• **Task**:
Each line below must be written out exactly as shown.

=-=-=

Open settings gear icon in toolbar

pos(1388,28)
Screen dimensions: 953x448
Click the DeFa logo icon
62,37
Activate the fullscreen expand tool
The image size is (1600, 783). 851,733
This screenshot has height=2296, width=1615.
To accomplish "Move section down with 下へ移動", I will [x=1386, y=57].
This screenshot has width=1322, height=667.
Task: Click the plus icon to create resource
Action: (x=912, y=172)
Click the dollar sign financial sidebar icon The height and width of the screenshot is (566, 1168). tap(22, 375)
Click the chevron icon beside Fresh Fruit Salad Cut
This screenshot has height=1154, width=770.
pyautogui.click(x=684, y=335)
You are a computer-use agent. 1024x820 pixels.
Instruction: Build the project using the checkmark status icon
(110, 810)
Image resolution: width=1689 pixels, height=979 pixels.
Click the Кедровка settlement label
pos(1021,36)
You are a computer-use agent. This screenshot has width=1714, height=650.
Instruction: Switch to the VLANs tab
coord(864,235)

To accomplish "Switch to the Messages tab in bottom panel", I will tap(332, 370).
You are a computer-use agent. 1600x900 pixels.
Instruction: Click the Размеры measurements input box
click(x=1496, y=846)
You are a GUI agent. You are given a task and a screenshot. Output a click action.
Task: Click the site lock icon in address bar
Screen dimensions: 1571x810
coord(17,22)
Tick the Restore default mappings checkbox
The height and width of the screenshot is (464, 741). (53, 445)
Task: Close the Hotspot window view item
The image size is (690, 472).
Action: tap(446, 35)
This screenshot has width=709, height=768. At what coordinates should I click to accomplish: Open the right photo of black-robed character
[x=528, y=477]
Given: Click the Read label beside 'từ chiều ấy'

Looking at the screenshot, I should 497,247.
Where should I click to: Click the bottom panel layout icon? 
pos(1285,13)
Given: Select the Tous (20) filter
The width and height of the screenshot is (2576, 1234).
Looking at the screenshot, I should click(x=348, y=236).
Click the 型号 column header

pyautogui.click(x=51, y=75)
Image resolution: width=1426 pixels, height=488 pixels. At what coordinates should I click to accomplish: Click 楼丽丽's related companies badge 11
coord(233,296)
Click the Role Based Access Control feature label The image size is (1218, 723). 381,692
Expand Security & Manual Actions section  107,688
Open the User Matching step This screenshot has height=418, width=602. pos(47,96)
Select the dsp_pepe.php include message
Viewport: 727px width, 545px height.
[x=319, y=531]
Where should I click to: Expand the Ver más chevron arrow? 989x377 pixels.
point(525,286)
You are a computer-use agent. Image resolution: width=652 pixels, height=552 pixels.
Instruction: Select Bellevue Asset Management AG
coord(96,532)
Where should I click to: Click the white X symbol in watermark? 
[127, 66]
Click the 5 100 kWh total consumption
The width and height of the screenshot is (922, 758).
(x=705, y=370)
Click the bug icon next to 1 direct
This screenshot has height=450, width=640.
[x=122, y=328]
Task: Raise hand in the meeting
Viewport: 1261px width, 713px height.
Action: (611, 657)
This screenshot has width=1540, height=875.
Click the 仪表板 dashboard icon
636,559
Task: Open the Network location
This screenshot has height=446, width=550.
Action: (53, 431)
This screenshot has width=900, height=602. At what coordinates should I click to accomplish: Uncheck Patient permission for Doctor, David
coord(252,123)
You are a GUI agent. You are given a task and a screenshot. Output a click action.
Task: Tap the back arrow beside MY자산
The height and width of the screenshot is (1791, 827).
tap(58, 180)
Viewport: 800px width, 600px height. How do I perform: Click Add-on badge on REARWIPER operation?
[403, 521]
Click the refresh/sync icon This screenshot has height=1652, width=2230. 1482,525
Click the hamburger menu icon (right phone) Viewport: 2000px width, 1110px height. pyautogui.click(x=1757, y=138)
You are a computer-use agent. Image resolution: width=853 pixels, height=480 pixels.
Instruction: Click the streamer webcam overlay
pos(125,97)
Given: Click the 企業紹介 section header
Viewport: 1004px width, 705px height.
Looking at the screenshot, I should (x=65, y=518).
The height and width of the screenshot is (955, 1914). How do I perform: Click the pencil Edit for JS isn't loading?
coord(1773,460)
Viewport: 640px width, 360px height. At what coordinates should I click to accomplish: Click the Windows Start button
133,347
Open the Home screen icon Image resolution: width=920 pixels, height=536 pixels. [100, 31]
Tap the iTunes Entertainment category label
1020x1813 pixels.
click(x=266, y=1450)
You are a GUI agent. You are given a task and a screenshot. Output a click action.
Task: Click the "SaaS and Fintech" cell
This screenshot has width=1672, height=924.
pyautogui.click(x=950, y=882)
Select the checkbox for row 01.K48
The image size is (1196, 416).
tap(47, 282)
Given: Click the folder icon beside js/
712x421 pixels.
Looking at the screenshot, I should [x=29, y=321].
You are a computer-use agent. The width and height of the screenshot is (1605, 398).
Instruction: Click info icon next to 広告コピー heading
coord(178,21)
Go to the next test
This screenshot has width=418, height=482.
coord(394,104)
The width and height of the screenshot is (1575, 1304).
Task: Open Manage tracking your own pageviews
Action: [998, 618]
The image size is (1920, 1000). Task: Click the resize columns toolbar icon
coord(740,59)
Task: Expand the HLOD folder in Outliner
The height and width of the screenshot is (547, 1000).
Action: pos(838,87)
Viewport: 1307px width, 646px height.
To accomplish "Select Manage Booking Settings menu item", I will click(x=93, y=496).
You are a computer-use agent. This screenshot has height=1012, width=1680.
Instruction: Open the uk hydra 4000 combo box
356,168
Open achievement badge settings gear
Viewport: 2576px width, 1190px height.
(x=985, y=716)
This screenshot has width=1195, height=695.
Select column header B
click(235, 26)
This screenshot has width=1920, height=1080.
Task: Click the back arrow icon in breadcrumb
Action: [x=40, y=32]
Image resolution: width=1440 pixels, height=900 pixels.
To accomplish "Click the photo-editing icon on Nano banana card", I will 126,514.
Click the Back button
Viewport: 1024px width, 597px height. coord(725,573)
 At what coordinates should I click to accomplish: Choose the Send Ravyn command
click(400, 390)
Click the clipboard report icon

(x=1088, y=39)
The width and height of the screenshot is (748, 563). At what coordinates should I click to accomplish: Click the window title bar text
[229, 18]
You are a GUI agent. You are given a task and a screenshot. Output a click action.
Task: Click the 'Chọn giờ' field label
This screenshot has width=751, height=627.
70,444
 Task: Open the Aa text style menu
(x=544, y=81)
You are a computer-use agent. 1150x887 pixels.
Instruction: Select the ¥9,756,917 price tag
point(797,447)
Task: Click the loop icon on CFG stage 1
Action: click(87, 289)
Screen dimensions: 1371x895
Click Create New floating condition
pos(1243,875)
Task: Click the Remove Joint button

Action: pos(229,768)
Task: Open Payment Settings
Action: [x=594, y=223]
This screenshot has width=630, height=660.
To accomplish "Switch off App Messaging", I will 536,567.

=-=-=

• **Expected answer**:
Open settings gear icon in toolbar

pos(1388,28)
Screen dimensions: 953x448
Click the DeFa logo icon
62,37
Activate the fullscreen expand tool
The image size is (1600, 783). 851,733
This screenshot has height=2296, width=1615.
To accomplish "Move section down with 下へ移動", I will [x=1386, y=57].
This screenshot has width=1322, height=667.
Task: Click the plus icon to create resource
Action: (x=912, y=172)
Click the dollar sign financial sidebar icon The height and width of the screenshot is (566, 1168). tap(22, 375)
Click the chevron icon beside Fresh Fruit Salad Cut
This screenshot has height=1154, width=770.
pyautogui.click(x=684, y=335)
You are a computer-use agent. 1024x820 pixels.
Instruction: Build the project using the checkmark status icon
(110, 810)
Image resolution: width=1689 pixels, height=979 pixels.
Click the Кедровка settlement label
pos(1021,36)
You are a computer-use agent. This screenshot has width=1714, height=650.
Instruction: Switch to the VLANs tab
coord(864,235)

To accomplish "Switch to the Messages tab in bottom panel", I will tap(332, 370).
You are a computer-use agent. 1600x900 pixels.
Instruction: Click the Размеры measurements input box
click(x=1496, y=846)
You are a GUI agent. You are given a task and a screenshot. Output a click action.
Task: Click the site lock icon in address bar
Screen dimensions: 1571x810
coord(17,22)
Tick the Restore default mappings checkbox
The height and width of the screenshot is (464, 741). (53, 445)
Task: Close the Hotspot window view item
The image size is (690, 472).
Action: tap(446, 35)
This screenshot has width=709, height=768. At what coordinates should I click to accomplish: Open the right photo of black-robed character
[x=528, y=477]
Given: Click the Read label beside 'từ chiều ấy'

Looking at the screenshot, I should 497,247.
Where should I click to: Click the bottom panel layout icon? 
pos(1285,13)
Given: Select the Tous (20) filter
The width and height of the screenshot is (2576, 1234).
Looking at the screenshot, I should click(x=348, y=236).
Click the 型号 column header

pyautogui.click(x=51, y=75)
Image resolution: width=1426 pixels, height=488 pixels. At what coordinates should I click to accomplish: Click 楼丽丽's related companies badge 11
coord(233,296)
Click the Role Based Access Control feature label The image size is (1218, 723). 381,692
Expand Security & Manual Actions section  107,688
Open the User Matching step This screenshot has height=418, width=602. pos(47,96)
Select the dsp_pepe.php include message
Viewport: 727px width, 545px height.
[x=319, y=531]
Where should I click to: Expand the Ver más chevron arrow? 989x377 pixels.
point(525,286)
You are a computer-use agent. Image resolution: width=652 pixels, height=552 pixels.
Instruction: Select Bellevue Asset Management AG
coord(96,532)
Where should I click to: Click the white X symbol in watermark? 
[127, 66]
Click the 5 100 kWh total consumption
The width and height of the screenshot is (922, 758).
(x=705, y=370)
Click the bug icon next to 1 direct
This screenshot has height=450, width=640.
[x=122, y=328]
Task: Raise hand in the meeting
Viewport: 1261px width, 713px height.
Action: (611, 657)
This screenshot has width=1540, height=875.
Click the 仪表板 dashboard icon
636,559
Task: Open the Network location
This screenshot has height=446, width=550.
Action: (53, 431)
This screenshot has width=900, height=602. At what coordinates should I click to accomplish: Uncheck Patient permission for Doctor, David
coord(252,123)
You are a GUI agent. You are given a task and a screenshot. Output a click action.
Task: Tap the back arrow beside MY자산
The height and width of the screenshot is (1791, 827).
tap(58, 180)
Viewport: 800px width, 600px height. How do I perform: Click Add-on badge on REARWIPER operation?
[403, 521]
Click the refresh/sync icon This screenshot has height=1652, width=2230. 1482,525
Click the hamburger menu icon (right phone) Viewport: 2000px width, 1110px height. pyautogui.click(x=1757, y=138)
You are a computer-use agent. Image resolution: width=853 pixels, height=480 pixels.
Instruction: Click the streamer webcam overlay
pos(125,97)
Given: Click the 企業紹介 section header
Viewport: 1004px width, 705px height.
Looking at the screenshot, I should (x=65, y=518).
The height and width of the screenshot is (955, 1914). How do I perform: Click the pencil Edit for JS isn't loading?
coord(1773,460)
Viewport: 640px width, 360px height. At what coordinates should I click to accomplish: Click the Windows Start button
133,347
Open the Home screen icon Image resolution: width=920 pixels, height=536 pixels. [100, 31]
Tap the iTunes Entertainment category label
1020x1813 pixels.
click(x=266, y=1450)
You are a GUI agent. You are given a task and a screenshot. Output a click action.
Task: Click the "SaaS and Fintech" cell
This screenshot has width=1672, height=924.
pyautogui.click(x=950, y=882)
Select the checkbox for row 01.K48
The image size is (1196, 416).
tap(47, 282)
Given: Click the folder icon beside js/
712x421 pixels.
Looking at the screenshot, I should [x=29, y=321].
You are a computer-use agent. The width and height of the screenshot is (1605, 398).
Instruction: Click info icon next to 広告コピー heading
coord(178,21)
Go to the next test
This screenshot has width=418, height=482.
coord(394,104)
The width and height of the screenshot is (1575, 1304).
Task: Open Manage tracking your own pageviews
Action: [998, 618]
The image size is (1920, 1000). Task: Click the resize columns toolbar icon
coord(740,59)
Task: Expand the HLOD folder in Outliner
The height and width of the screenshot is (547, 1000).
Action: pos(838,87)
Viewport: 1307px width, 646px height.
To accomplish "Select Manage Booking Settings menu item", I will click(x=93, y=496).
You are a computer-use agent. This screenshot has height=1012, width=1680.
Instruction: Open the uk hydra 4000 combo box
356,168
Open achievement badge settings gear
Viewport: 2576px width, 1190px height.
(x=985, y=716)
This screenshot has width=1195, height=695.
Select column header B
click(235, 26)
This screenshot has width=1920, height=1080.
Task: Click the back arrow icon in breadcrumb
Action: [x=40, y=32]
Image resolution: width=1440 pixels, height=900 pixels.
To accomplish "Click the photo-editing icon on Nano banana card", I will 126,514.
Click the Back button
Viewport: 1024px width, 597px height. coord(725,573)
 At what coordinates should I click to accomplish: Choose the Send Ravyn command
click(400, 390)
Click the clipboard report icon

(x=1088, y=39)
The width and height of the screenshot is (748, 563). At what coordinates should I click to accomplish: Click the window title bar text
[229, 18]
You are a GUI agent. You are given a task and a screenshot. Output a click action.
Task: Click the 'Chọn giờ' field label
This screenshot has width=751, height=627.
70,444
 Task: Open the Aa text style menu
(x=544, y=81)
You are a computer-use agent. 1150x887 pixels.
Instruction: Select the ¥9,756,917 price tag
point(797,447)
Task: Click the loop icon on CFG stage 1
Action: click(87, 289)
Screen dimensions: 1371x895
Click Create New floating condition
pos(1243,875)
Task: Click the Remove Joint button

Action: pos(229,768)
Task: Open Payment Settings
Action: [x=594, y=223]
This screenshot has width=630, height=660.
To accomplish "Switch off App Messaging", I will 536,567.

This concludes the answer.